In other words, if OpenGL interprets your row-major floats as column-major, it's the same as if you had sent the transpose of your matrix instead.

What To Do?


I like to keep my matrices stored in row-major order and treat my vectors as column vectors. That way multiplying a matrix and a vector will access the matrix elements in a cache-friendly pattern (row-by-row).

A side benefit of using column vectors is that almost all linear algebra textbooks use column vectors, so it makes it easy to reference and use the textbook matrices without needing to transpose them.

Because I store them in row-major order and OpenGL interprets them as column-major, my matrices will effectively be transposed on the OpenGL side. There are two ways to counteract that.

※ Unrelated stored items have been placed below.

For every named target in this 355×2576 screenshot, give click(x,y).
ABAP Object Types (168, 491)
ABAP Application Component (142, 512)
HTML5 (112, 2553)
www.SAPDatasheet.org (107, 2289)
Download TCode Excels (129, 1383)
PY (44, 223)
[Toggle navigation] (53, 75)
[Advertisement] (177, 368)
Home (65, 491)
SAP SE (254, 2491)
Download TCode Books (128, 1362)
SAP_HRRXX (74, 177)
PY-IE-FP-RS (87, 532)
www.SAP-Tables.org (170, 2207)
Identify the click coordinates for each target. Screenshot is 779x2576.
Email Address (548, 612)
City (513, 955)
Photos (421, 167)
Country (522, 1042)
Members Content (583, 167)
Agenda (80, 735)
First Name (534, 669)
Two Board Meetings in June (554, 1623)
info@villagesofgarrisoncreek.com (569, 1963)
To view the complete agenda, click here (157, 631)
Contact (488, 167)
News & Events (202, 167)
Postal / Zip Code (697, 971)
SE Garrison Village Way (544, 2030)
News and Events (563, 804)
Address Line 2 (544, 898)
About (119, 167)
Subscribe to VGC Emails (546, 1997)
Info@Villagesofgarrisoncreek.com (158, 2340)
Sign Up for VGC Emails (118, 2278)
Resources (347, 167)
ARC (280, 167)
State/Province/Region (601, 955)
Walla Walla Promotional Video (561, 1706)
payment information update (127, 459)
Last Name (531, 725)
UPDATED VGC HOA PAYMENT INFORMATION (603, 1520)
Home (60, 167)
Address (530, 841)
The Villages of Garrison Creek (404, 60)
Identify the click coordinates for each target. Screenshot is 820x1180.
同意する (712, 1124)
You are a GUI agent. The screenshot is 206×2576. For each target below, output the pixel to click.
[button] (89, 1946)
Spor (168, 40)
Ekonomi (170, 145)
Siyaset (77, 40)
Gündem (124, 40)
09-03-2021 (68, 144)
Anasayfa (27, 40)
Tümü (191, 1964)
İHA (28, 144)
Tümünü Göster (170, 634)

Option 1) I can tell OpenGL to transpose my matrix before storing it (the third argument of glUniformMatrix4fv), which will put them back into the order that I expect. Then in the shader I can multiply the matrices by column vectors like I originally intended.

On the C++ side:

glUniformMatrix4fv(id, 1, GL_TRUE, &matrix[0][0]);

On the shader side:

gl_Position = projection * view * model * vec4(aPos, 1.0f);

Option 2) Or I can send my matrix to OpenGL as-is, and then in the shaders just assume that my vectors are row vectors instead.

On the C++ side:

glUniformMatrix4fv(id, 1, GL_FALSE, &matrix[0][0]);

On the shader side:

gl_Position = vec4(aPos, 1.0f) * model * view * projection;

The end result is identical. The product of the matrix \(A\) and a column vector is the same as the product of a row vector and the transposed matrix \(A^{T}\).

\( A \begin{bmatrix} x \\ y \\ z \\ w \end{bmatrix} = \begin{bmatrix} x & y & z & w \end{bmatrix} A^{T} \)

Example


As an example, let's send the following the model matrix to OpenGL for use in the vertex shader.

\( \begin{bmatrix} 5 & 0 & 0 & 2 \\ 0 & 5 & 0 & 2 \\ 0 & 0 & 5 & 2 \\ 0 & 0 & 0 & 1 \end{bmatrix} \)

We'll assume we're using column vectors, so we multiply a vector on the right, meaning that the vector will be uniformly scaled by 5 and translated in each direction by 2. The multiplication would look like this:

\( \begin{bmatrix} 5 & 0 & 0 & 2 \\ 0 & 5 & 0 & 2 \\ 0 & 0 & 5 & 2 \\ 0 & 0 & 0 & 1 \end{bmatrix} \begin{bmatrix} x \\ y \\ z \\ 1 \end{bmatrix} = \begin{bmatrix} 5x + 2 \\ 5y + 2 \\ 5z + 2 \\ 1 \end{bmatrix} \)

We'll store the matrix in row-major form, so the floats in memory will look like this:

5 0 0 2  0 5 0 2  0 0 5 2  0 0 0 1

If we tell OpenGL to transpose the matrix when it receives it, then the matrix on the OpenGL side will be stored as we expect, and in the vertex shader we can multiply as we would with column vectors:

gl_Position = model * vec4(aPos, 1.0f);

However, if we don't tell OpenGL to transpose the matrix, then it will be stored transposed on the OpenGL side, so in the vertex shader we can instead multiply as we would with row vectors:

gl_Position = vec4(aPos, 1.0f) * model;

Conclusion


The key takeaway here is that you only need to keep in mind two things: how are you storing your floats in memory on the application side, and how do you want OpenGL to store them on its side. If you store as column-major, then OpenGL will store them in the same way. If you store as row-major, then OpenGL will store them transposed. At that point you must multiply your vectors as either row vectors or column vectors, depending on your situation.